EXERCISE OBJECTIVE: Lines from the one containing "Task: Click the fullscreen expand icon" to the end of the records, both ends included and exactly as written, are the whole answer, and no pictures go in it.

=-=-=

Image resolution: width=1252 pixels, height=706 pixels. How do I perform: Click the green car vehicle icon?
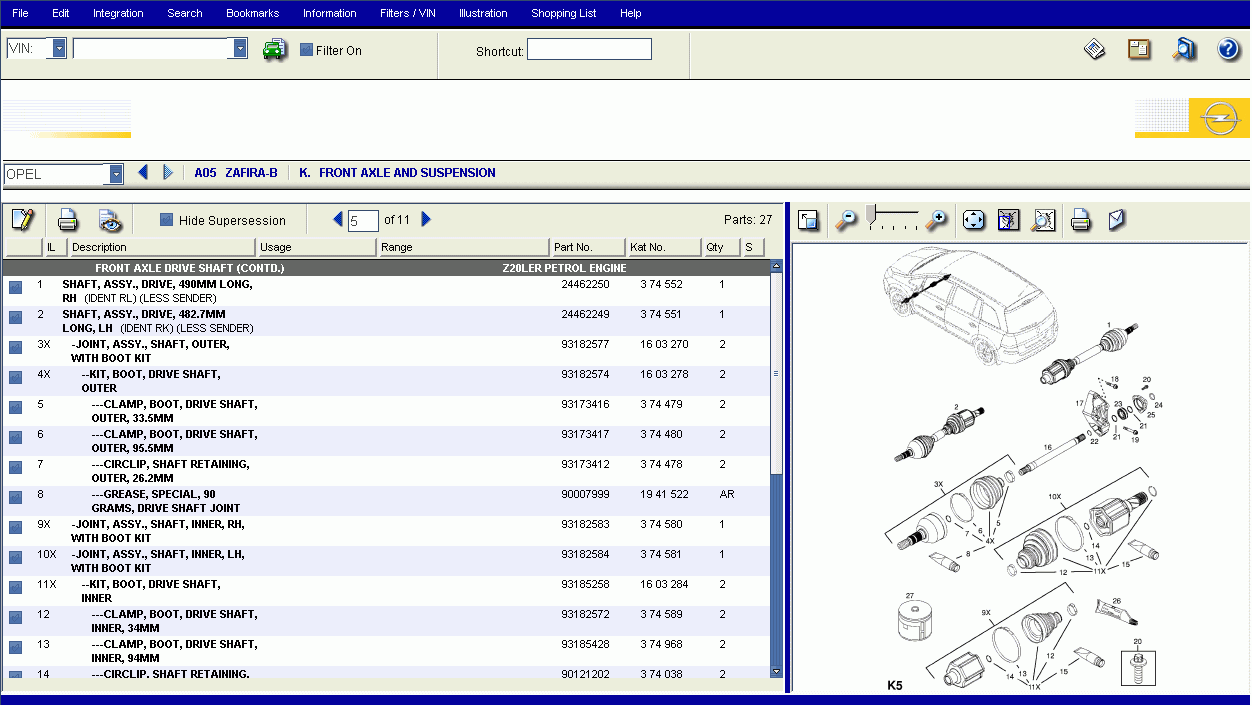(x=274, y=49)
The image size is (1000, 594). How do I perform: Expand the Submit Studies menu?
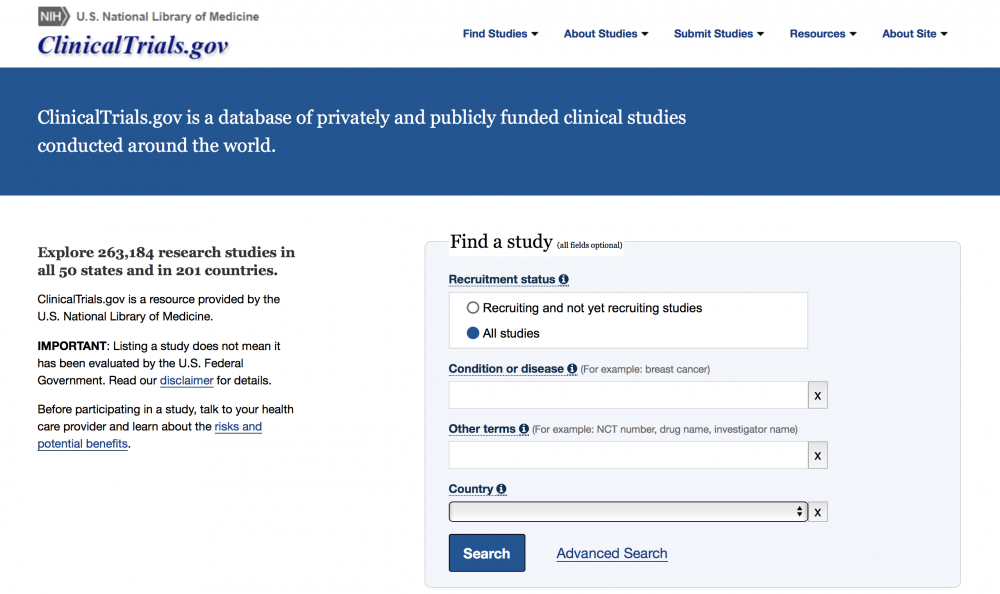click(718, 34)
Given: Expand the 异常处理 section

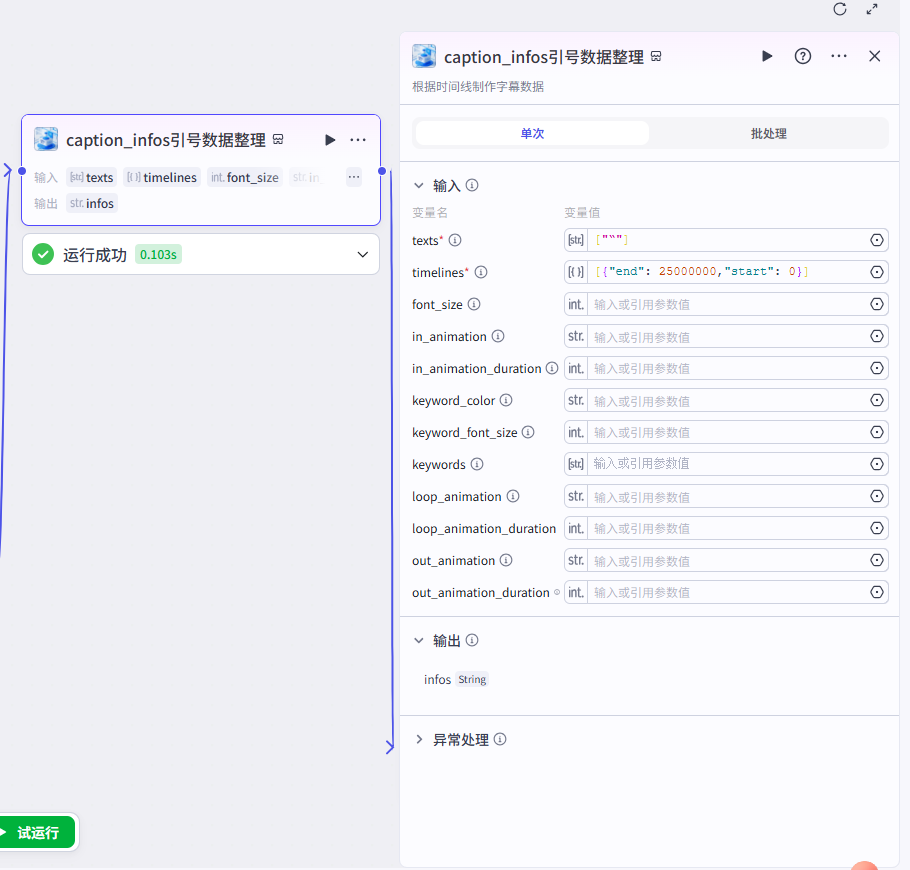Looking at the screenshot, I should (419, 740).
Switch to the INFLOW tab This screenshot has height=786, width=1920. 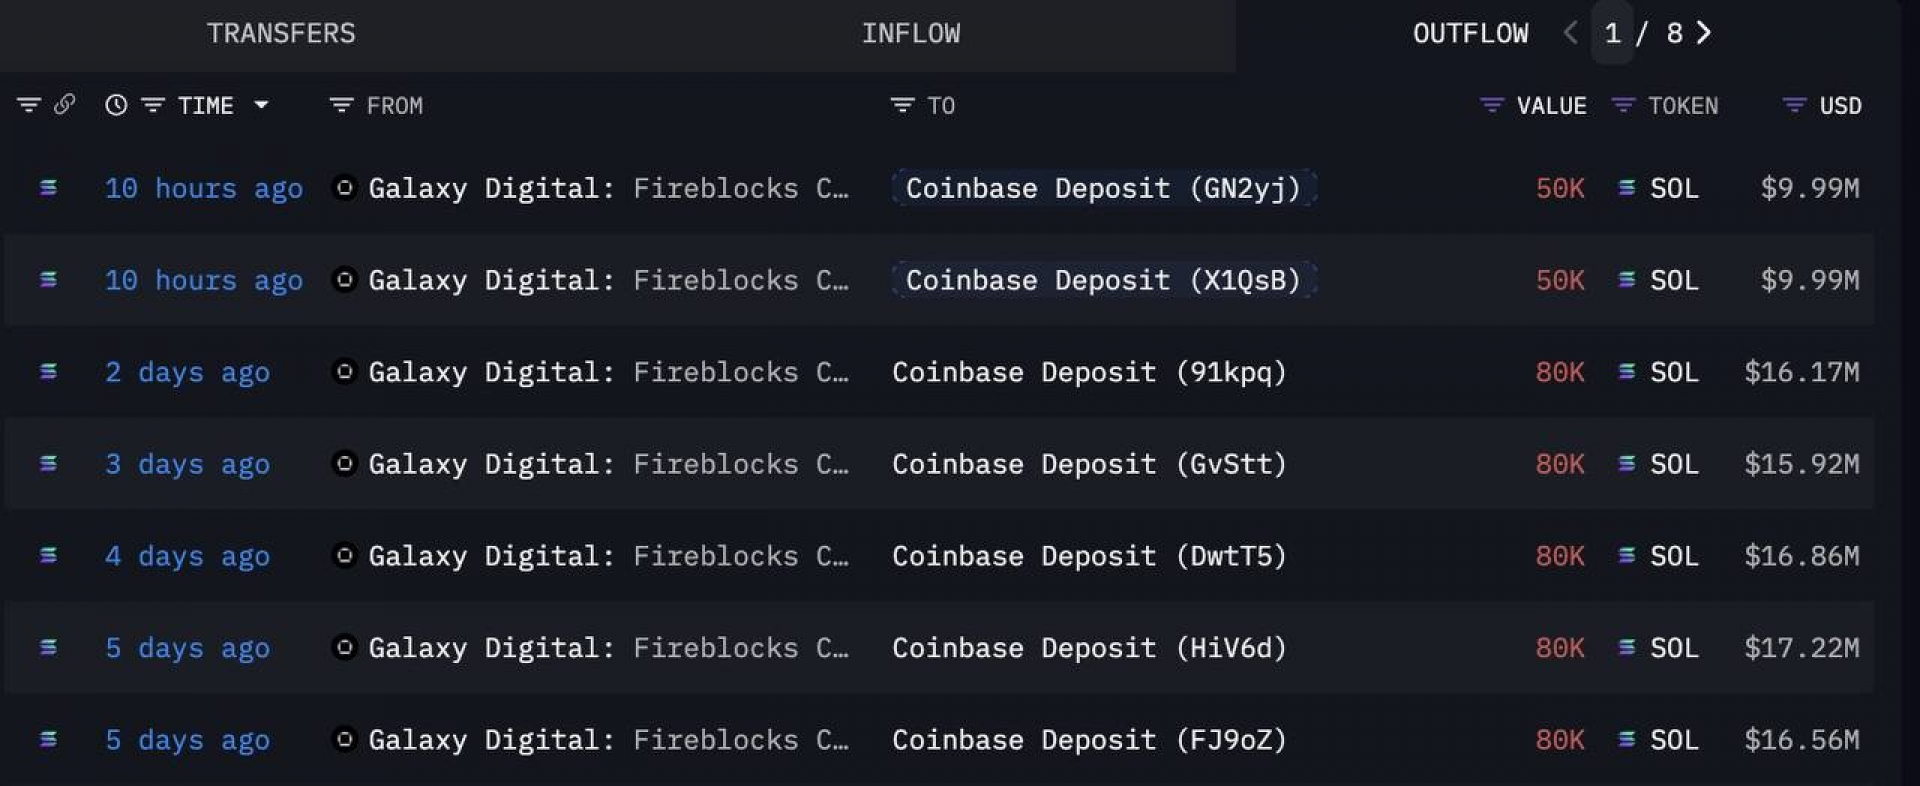(910, 33)
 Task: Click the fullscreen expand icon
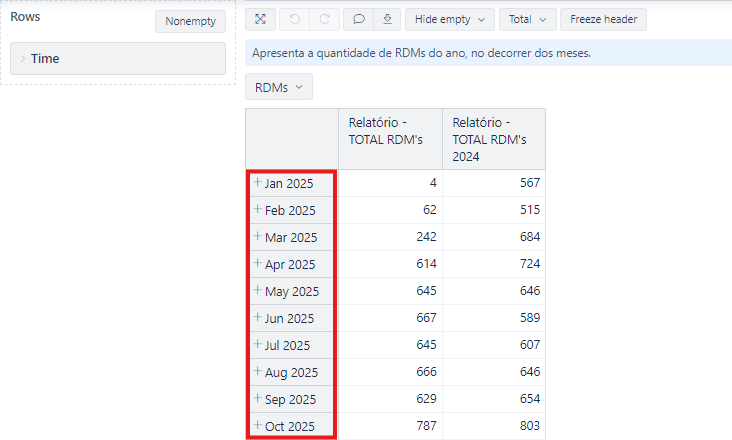pyautogui.click(x=260, y=19)
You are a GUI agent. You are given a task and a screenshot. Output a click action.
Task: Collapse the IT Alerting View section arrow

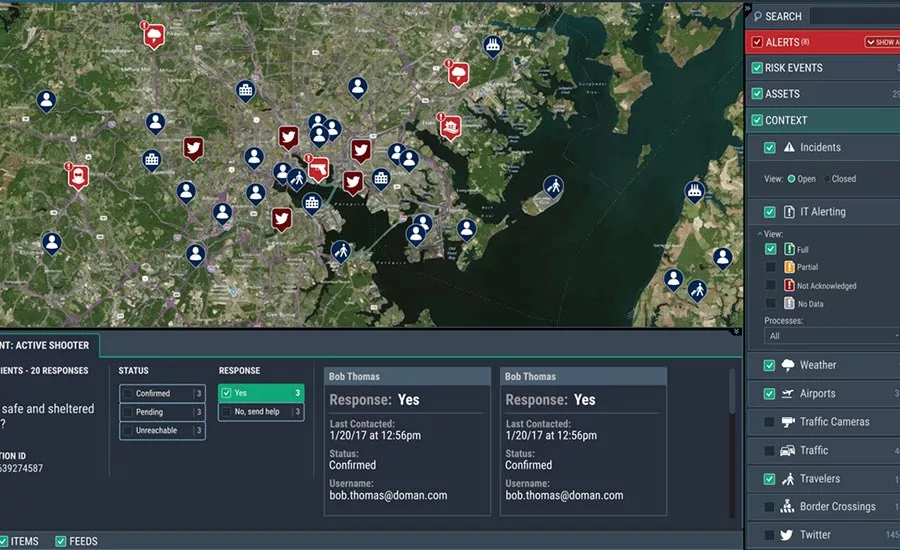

=-=-=

RESULT BELOW:
 Task: Click the fullscreen expand icon
pyautogui.click(x=260, y=19)
You are a GUI agent. You are given a task and a screenshot. Output a click action.
Task: Collapse the IT Alerting View section arrow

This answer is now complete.